Direct Visualization of Laser-Driven Focusing Shock Waves

TL;DR

This paper presents a novel method for real-time visualization and measurement of laser-driven focusing shock waves, demonstrating significant pressure increases and supersonic speeds at shock convergence in liquids.

Contribution

The study introduces a direct visualization technique for laser-driven focusing shock waves, combining experimental and numerical methods to analyze shock dynamics and pressure amplification.

Findings

Shock waves reach Mach 6 at convergence in water.

Pressure at focus exceeds 30 GPa.

Method enables real-time observation of shock focusing phenomena.

Abstract

Cylindrically or spherically focusing shock waves have been of keen interest for the past several decades.
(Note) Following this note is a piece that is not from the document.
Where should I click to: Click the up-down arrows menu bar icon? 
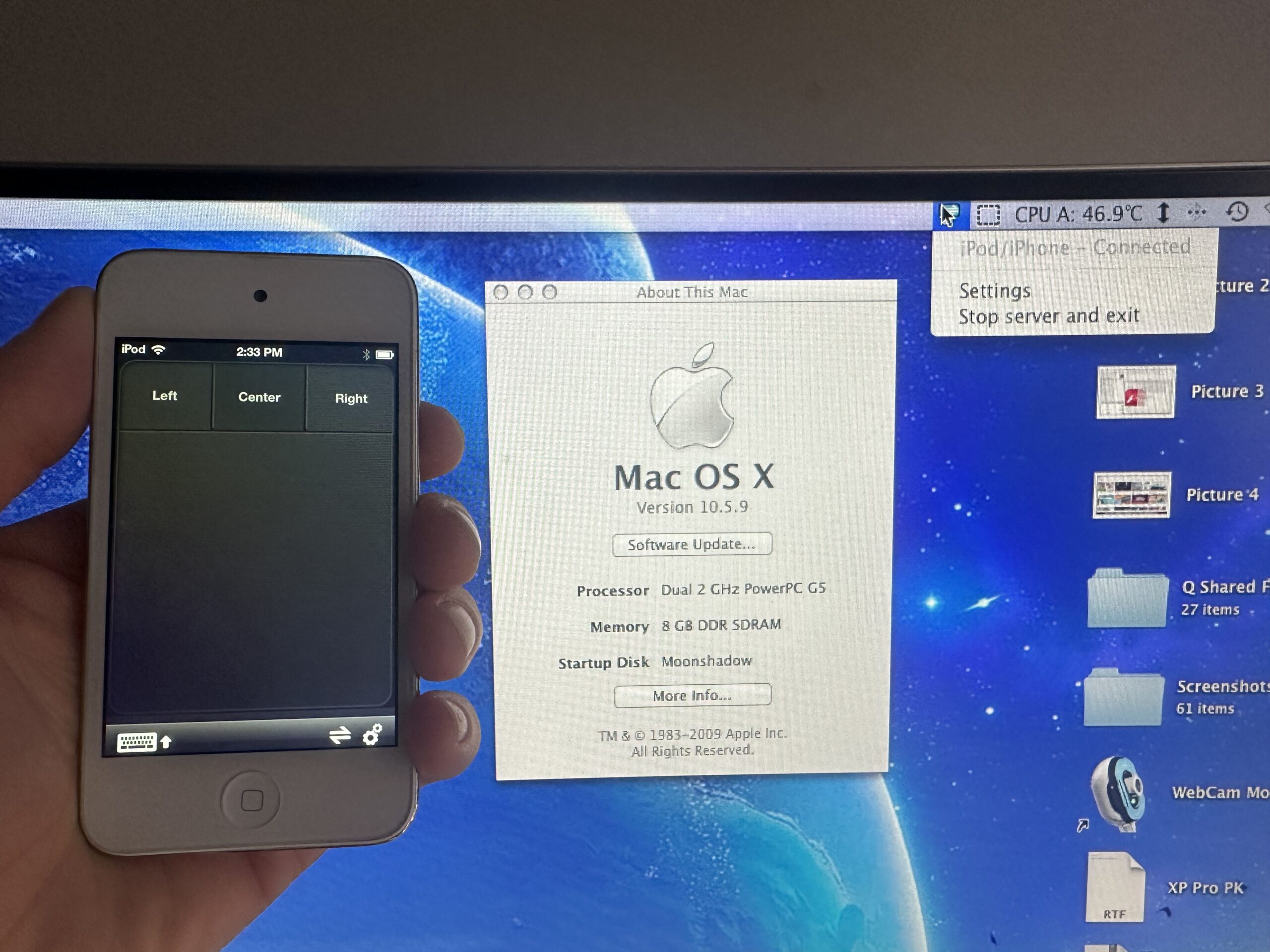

In addition to fundamental study of materials under extreme conditions, cavitation, and sonoluminescence, focusing shock waves enable myriad applications including hypervelocity launchers, synthesis of new materials, production of high-temperature and high-density plasma fields, and a variety of medical therapies. Applications in controlled thermonuclear fusion and in the study of the conditions reached in laser fusion are also of current interest. Here we report on a method for direct real-time visualization and measurement of laser-driven shock generation, propagation, and 2D focusing in a sample. The 2D focusing of the shock front is the consequence of spatial shaping of the laser shock generation pulse into a ring pattern. A substantial increase of the pressure at the convergence of the acoustic shock front is observed experimentally and simulated numerically. Single-shot acquisitions using a streak camera reveal that at the convergence of the shock wave in liquid water the supersonic speed reaches Mach 6, corresponding to the multiple gigapascal pressure range 30 GPa.